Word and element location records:
+===+

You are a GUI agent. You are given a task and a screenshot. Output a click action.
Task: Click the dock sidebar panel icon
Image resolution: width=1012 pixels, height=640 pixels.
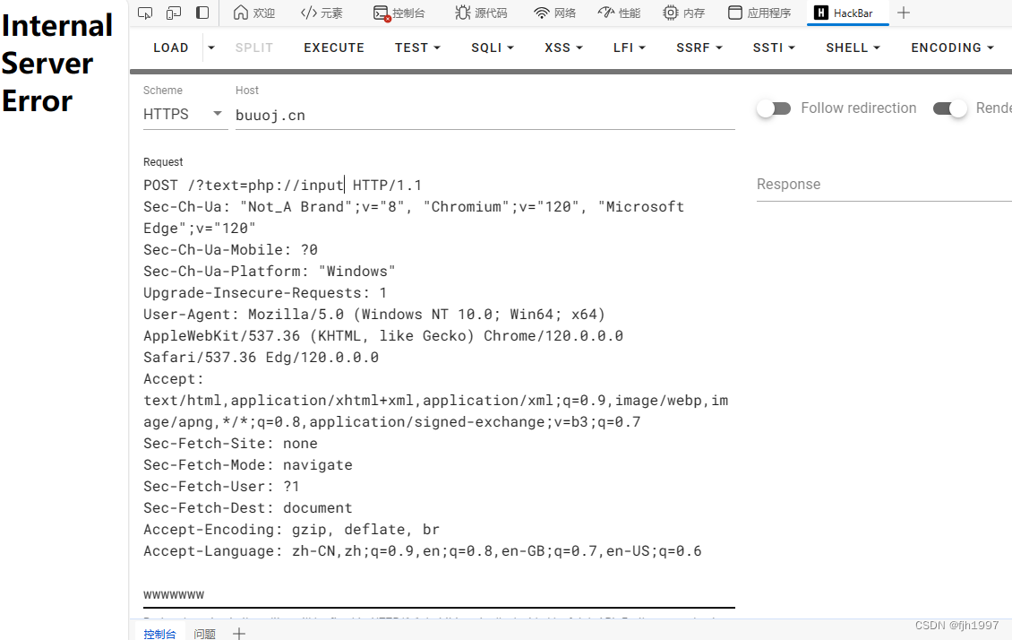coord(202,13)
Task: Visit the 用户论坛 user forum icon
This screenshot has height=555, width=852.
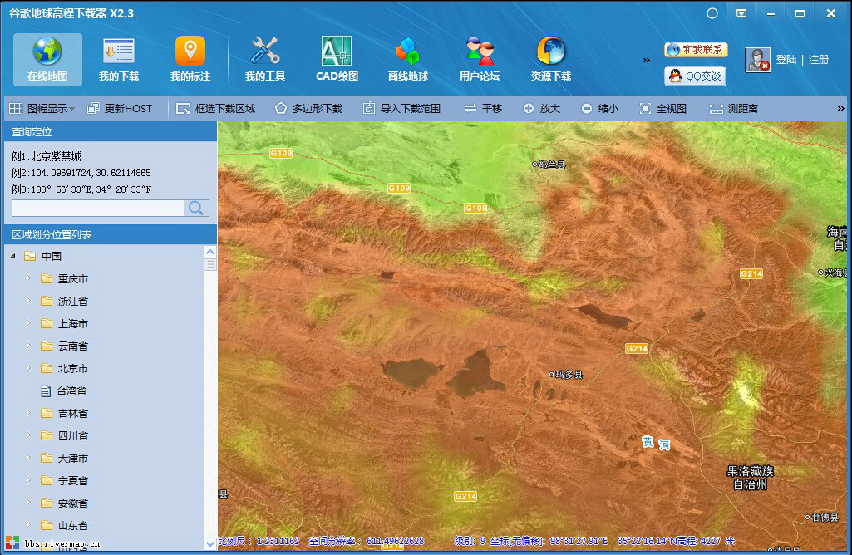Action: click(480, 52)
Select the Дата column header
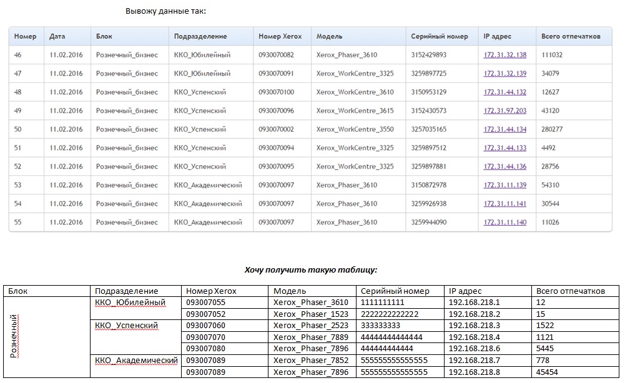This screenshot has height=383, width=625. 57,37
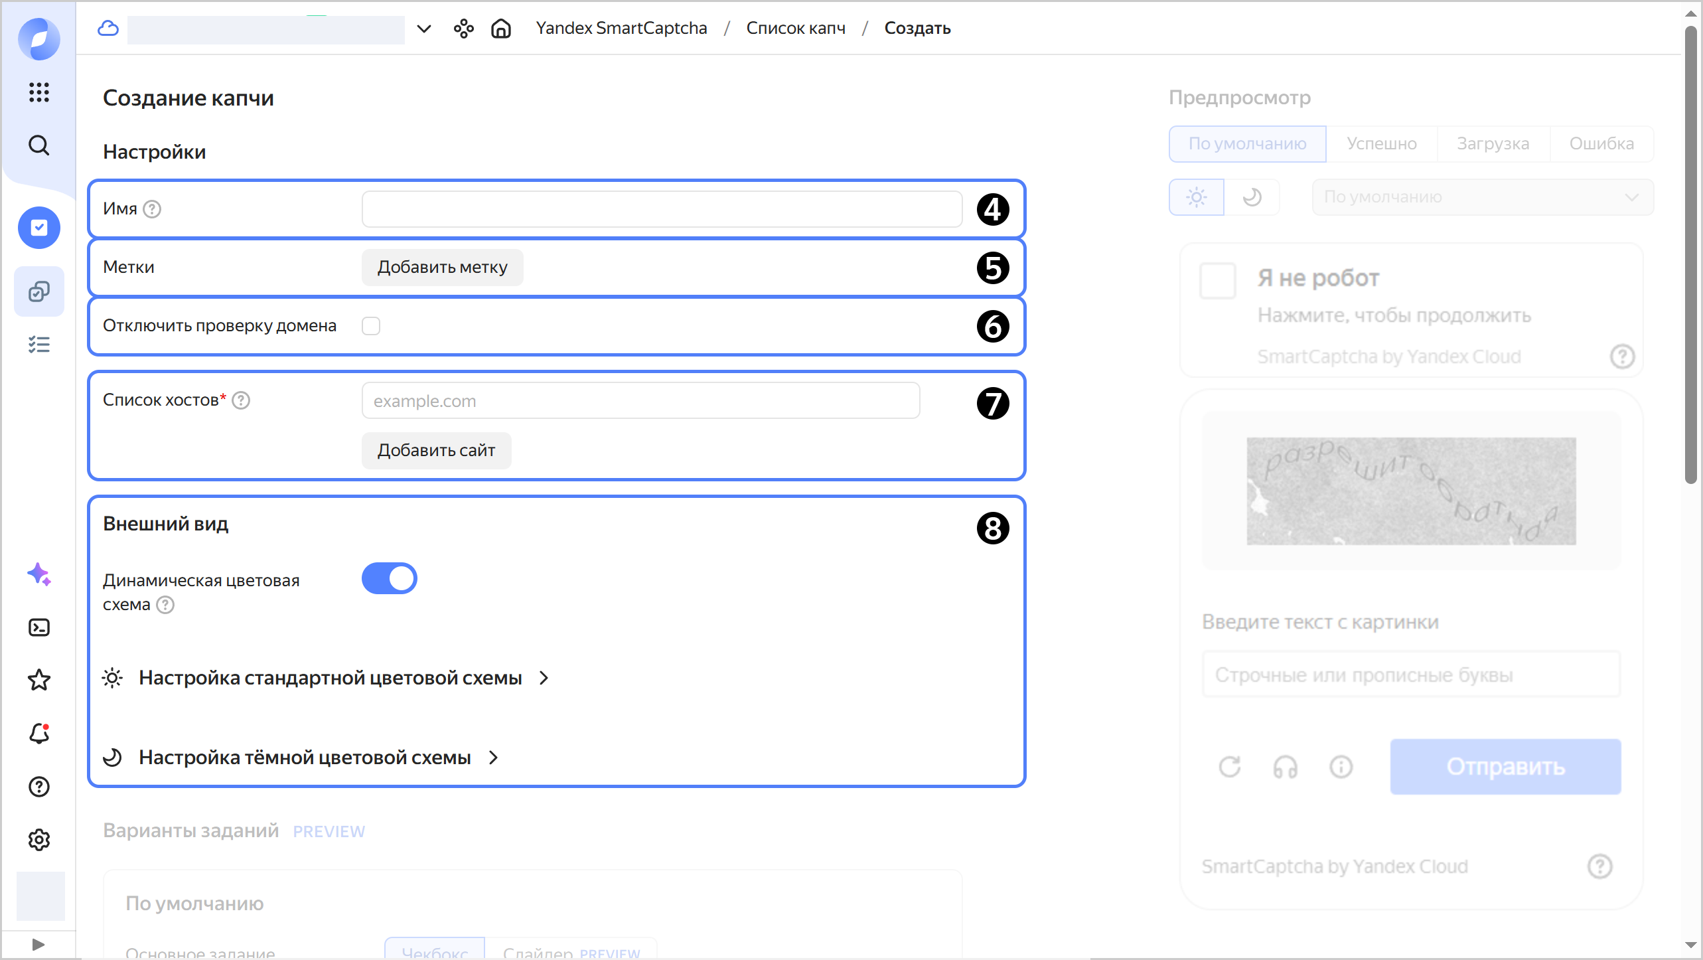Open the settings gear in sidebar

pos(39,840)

+===+

## Brief
Rewrite all of the lines above, replacing every "icon" with "button" and changing nothing else. Leave the pictures out of your version.

## Complete output
You are a GUI agent. You are given a task and a screenshot. Output a click action.
Task: Click the dock sidebar panel button
Image resolution: width=1012 pixels, height=640 pixels.
coord(202,13)
Task: Visit the 用户论坛 user forum button
This screenshot has height=555, width=852.
Action: click(480, 52)
Select the Дата column header
This screenshot has height=383, width=625. 57,37
Open the settings gear in sidebar

pos(39,840)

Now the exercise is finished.